Citizens of the Soviet Union, accustomed to a soul-crushing repression of secret police, an authoritarian state, bare grocery shelves, international isolation and "comrade leaders" who acted more like enemies of the people, had broken free. A new dawn beckoned and for citizens of Russia - the heart of the Soviet Union - this new dawn heralded great promise.

Of course, as with all revolutions, the hope of change mingles with chaos, uncertainty and violence. Opportunists lurk and strike. The best of men are not well-suited to post-revolutionary environments. They are both too good and too weak, too unwilling (and too moral) to cut their foes with a knife, steal an industry or rig an election. Thus, the new guard that replaces the old guard tend to be men of their ilk, and they comfortably settle into the old guard's villas and state-owned industries and web of insider deals and corruption.

Post-Soviet Russia in the 1990s was a brutish, free-for-all crony capitalist state. To be sure, the revolution had certainly achieved more freedoms for ordinary Russians and more opportunities, but the common man sensed something was wrong, something was amiss amid the oligarch deals and the declining growth rates and the whiplash economy. Older Russians pined nostalgically for a mythical past.

Enter Vladimir Putin, a former KGB man of the old guard, willing to knock heads with the "new guard" elite that looked to many Russians like mere opportunists, and spinning a narrative that Russia could be "great" once again, as it was in Soviet days. Of course, there was nothing "great" about a state that had killed more than 20 million of its people in forced famines, secret prisons and gulags, dramatically underperformed its economic potential, crushed all forms of dissent, and subjugated peoples across Eastern and Central Europe through violence and intimidation.

But history did not matter. The chest-thumping nationalist on a white horse had arrived. The Russian cavalry would make Russia "great" again, and the KGB man with a taste for daredevil sports and manly displays of strength stormed through Russian politics.

The economic growth numbers were impressive. The former Communist state had become fashionable in investment circles. It made up a letter in the most famous acronym in the history of investing: the BRICs. Mr Putin seemed genuinely popular. He won elections with relative ease.

But the old KGB man never seemed comfortable with the free flow of ideas and opposition and political differences that come with a democracy. He preferred "managed democracy", one that limited candidates and muzzled opponents and silenced noisy media critics. It seemed to work through his first eight years in office, but when his mandated terms came to an end, he chose not to leave the stage. He lurked in the background as "prime minister" and now has announced another run for the presidency next year.

A sizeable number of Russians have grown weary of the Putin show and all that it entails: the "managed" media, the "managed" democracy and the "managed" economy. They are weary of the corruption: Russia stands alongside Nigeria and Uganda in the Transparency International Index of corruption - nothing "great" about that company.

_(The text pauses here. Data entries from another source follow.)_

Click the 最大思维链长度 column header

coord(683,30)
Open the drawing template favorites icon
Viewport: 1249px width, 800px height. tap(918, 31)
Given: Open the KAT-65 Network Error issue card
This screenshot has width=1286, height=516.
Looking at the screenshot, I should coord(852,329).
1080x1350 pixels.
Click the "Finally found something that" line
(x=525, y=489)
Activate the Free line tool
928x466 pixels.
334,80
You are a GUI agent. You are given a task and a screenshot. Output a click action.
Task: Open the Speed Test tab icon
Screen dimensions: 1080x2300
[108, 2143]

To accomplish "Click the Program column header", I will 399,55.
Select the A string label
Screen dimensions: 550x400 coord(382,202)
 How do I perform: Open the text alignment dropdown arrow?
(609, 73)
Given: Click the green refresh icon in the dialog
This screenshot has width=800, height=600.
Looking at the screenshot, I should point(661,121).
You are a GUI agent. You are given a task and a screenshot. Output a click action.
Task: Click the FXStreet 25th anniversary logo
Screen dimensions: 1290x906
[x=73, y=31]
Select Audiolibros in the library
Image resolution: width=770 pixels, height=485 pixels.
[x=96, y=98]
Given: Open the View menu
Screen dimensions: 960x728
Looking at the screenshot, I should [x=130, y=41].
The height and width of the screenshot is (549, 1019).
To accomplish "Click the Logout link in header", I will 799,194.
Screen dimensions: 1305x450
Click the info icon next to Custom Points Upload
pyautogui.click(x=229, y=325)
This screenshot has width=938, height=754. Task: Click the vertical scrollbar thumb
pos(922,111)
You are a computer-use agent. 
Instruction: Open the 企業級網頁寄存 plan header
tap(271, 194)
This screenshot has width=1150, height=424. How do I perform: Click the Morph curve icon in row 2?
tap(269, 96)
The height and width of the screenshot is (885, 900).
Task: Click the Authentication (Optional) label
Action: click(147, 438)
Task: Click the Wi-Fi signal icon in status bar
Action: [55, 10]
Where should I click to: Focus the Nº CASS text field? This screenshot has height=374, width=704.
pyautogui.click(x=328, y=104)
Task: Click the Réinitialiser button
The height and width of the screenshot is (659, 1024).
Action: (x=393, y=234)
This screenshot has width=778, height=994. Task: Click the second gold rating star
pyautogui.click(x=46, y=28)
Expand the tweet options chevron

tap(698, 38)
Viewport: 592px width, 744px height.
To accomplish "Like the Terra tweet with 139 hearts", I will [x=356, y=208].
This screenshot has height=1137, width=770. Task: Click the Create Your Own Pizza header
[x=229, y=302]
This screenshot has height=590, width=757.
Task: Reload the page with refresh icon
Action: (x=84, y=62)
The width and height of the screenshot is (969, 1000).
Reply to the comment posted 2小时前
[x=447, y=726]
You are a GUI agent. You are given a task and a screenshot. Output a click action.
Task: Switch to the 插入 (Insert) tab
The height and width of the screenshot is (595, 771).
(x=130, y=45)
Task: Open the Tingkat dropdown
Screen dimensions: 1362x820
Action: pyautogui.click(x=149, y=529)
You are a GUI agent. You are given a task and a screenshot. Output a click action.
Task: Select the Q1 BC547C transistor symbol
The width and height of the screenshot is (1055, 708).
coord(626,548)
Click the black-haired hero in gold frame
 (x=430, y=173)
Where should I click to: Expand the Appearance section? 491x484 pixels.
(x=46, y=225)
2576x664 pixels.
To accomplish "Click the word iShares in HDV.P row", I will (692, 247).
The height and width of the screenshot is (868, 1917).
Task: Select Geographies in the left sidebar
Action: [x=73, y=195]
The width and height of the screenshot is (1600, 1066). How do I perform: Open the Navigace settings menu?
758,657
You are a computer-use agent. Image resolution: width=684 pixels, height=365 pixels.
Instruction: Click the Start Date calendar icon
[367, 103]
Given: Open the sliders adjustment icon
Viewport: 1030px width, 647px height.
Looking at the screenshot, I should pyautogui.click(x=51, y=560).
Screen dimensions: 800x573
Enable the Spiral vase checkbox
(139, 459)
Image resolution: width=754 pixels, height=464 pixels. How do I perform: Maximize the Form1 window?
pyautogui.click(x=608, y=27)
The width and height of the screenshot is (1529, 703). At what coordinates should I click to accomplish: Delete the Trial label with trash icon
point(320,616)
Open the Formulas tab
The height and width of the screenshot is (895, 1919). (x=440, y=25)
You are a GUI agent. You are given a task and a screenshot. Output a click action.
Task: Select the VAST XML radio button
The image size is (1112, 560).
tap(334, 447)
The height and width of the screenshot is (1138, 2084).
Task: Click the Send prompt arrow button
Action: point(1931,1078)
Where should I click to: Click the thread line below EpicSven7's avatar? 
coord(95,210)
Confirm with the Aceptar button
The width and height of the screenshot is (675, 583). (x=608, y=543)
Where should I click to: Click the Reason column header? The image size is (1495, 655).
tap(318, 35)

And so Mr Putin faces his most critical test to date. On Saturday, some 100,000 Russians took to the streets of Moscow to protest what they deemed a rigged parliamentary election earlier this month. Mr Putin's United Russia party won nearly 50 per cent of the vote, a fall from their near two-thirds majority in the 2007 elections, but still a cause of suspicion among Russia's emerging middle class.

Mr Putin has mocked protesters in a television interview, but his President Dmitri Medvedev has called for substantive reforms to meet demands. Too late, say many protesters, and besides, it's Mr Putin with the real power.

And so a stand-off will play out across the cold Russian winter. As Washington Post writer Will Englund put it, it's a battle between "a political system in Russia carefully reconstructed by Soviet-era apparatchiks" versus a wired and Twitter'ed and Facebooked generation "that was in high school or younger when the red banner was lowered" in 1991.

It is worth remembering that the Moscow protests represent tremendous progress when compared to the dark shadow of 20th century Russian history. A little more than two decades ago, such protests would have been unthinkable. It is also worth remembering what Russian revolutionary Vladimir Ilyich Lenin once said: "Sometimes, decades pass and nothing happens, and then suddenly weeks pass and decades happen."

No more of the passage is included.